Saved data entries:

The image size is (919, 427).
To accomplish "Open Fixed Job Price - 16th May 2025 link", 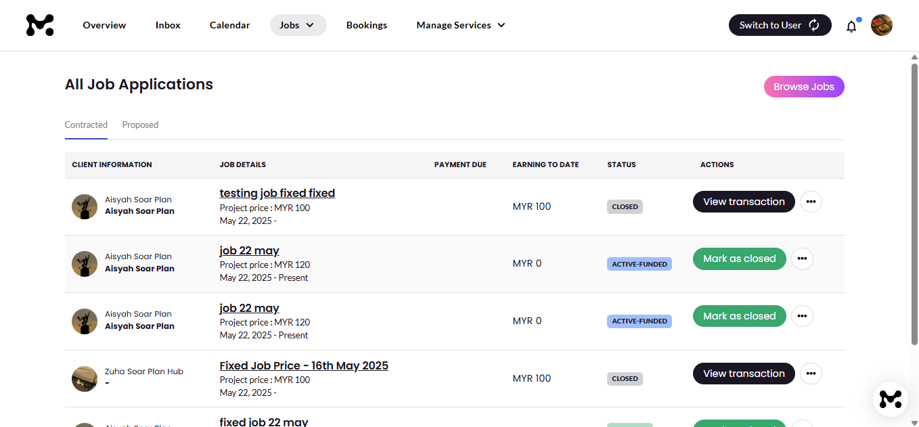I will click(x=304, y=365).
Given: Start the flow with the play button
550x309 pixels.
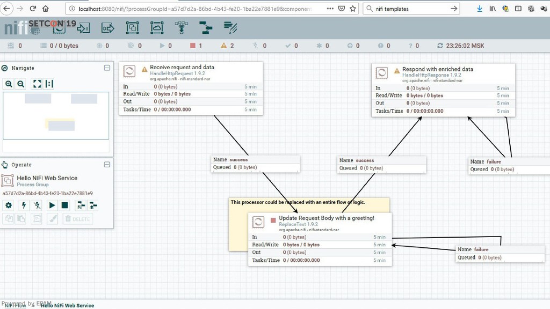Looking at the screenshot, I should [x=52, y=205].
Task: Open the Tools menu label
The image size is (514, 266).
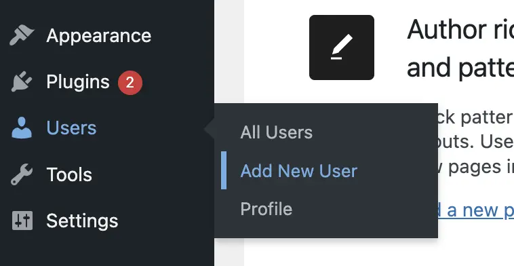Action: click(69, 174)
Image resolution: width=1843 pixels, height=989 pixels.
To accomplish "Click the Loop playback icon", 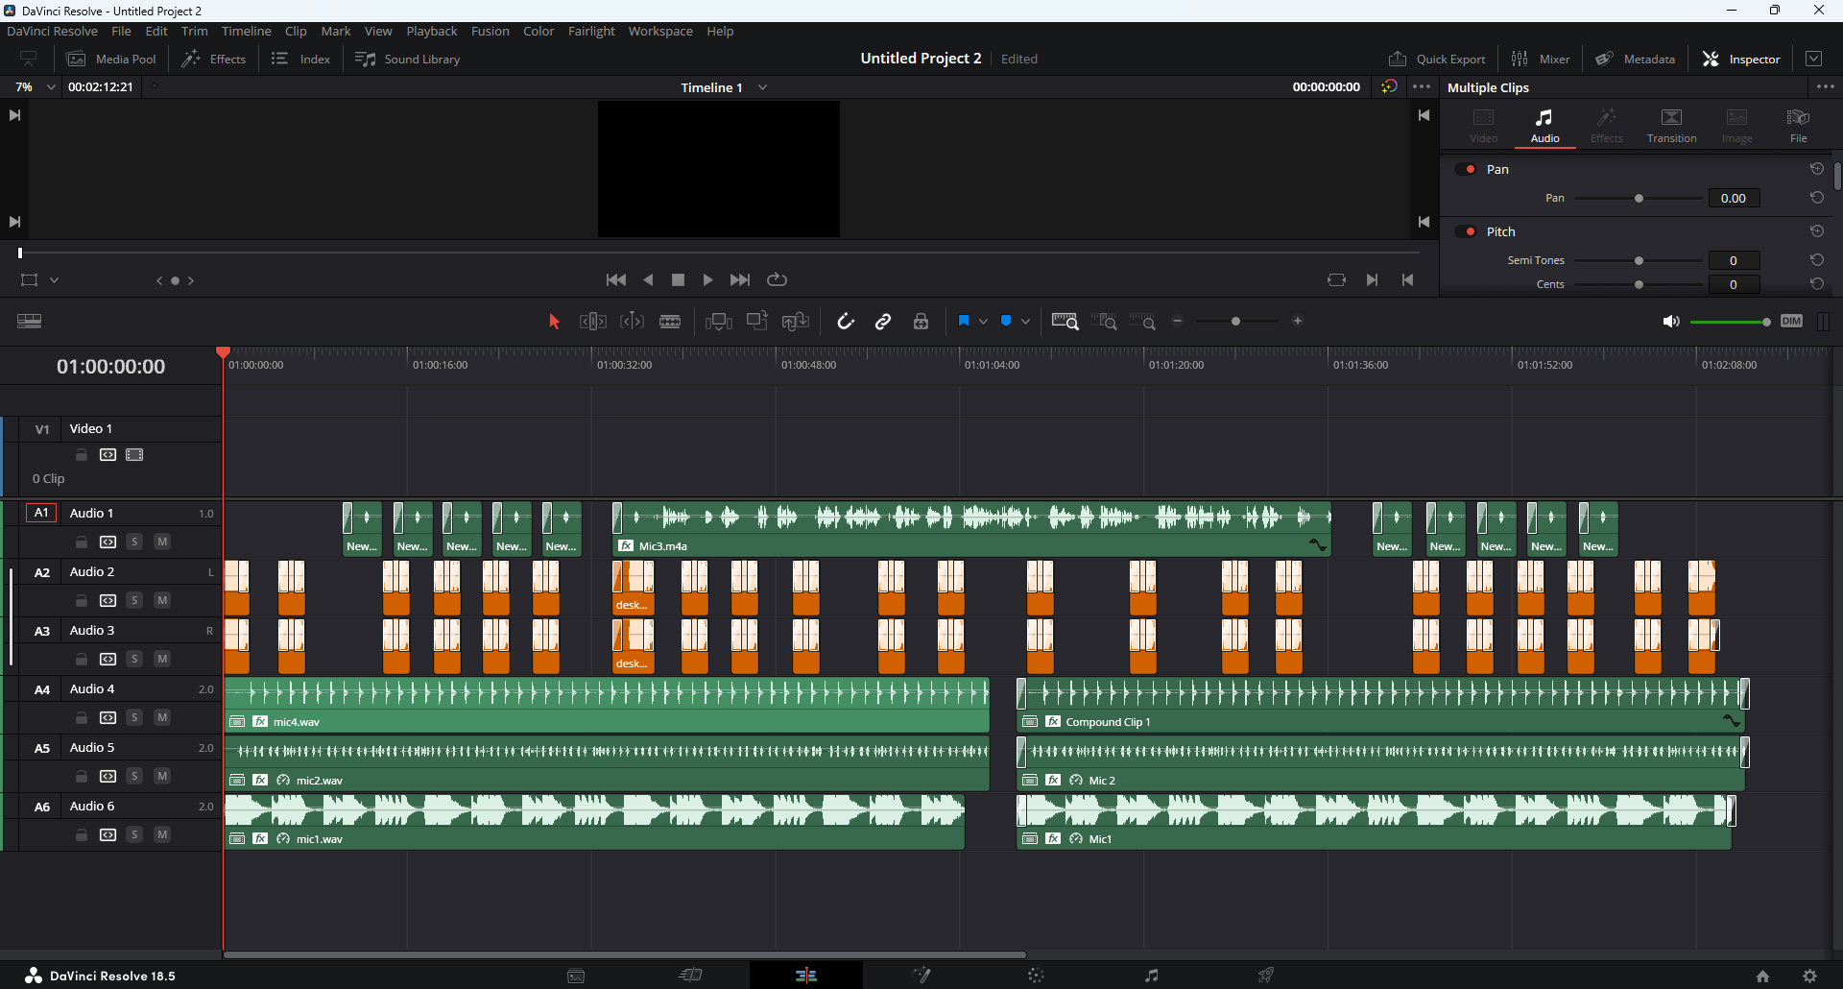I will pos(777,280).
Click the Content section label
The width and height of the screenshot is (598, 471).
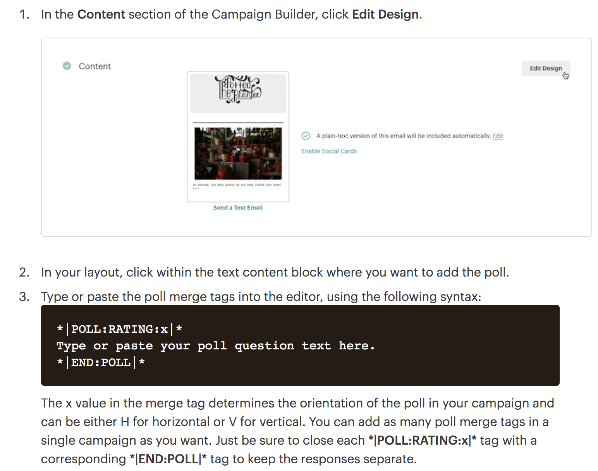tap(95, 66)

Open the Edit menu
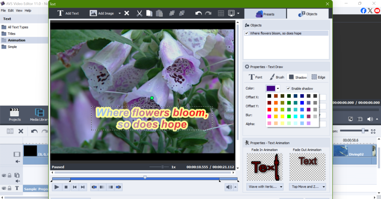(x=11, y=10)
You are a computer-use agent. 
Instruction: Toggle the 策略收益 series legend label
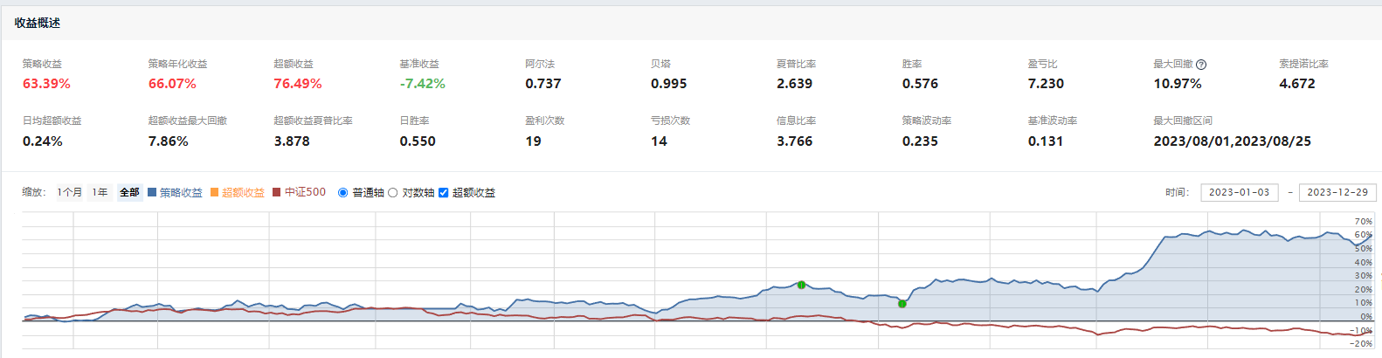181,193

**WHAT THE TASK ASKS**
Output exactly and only the lines from the line containing "Open the Edit menu" to the end of the entries, both included, and omit every picture.

**TASK RESPONSE**
Open the Edit menu
(x=11, y=10)
You are a computer-use agent. 
Instruction: Toggle the 策略收益 series legend label
181,193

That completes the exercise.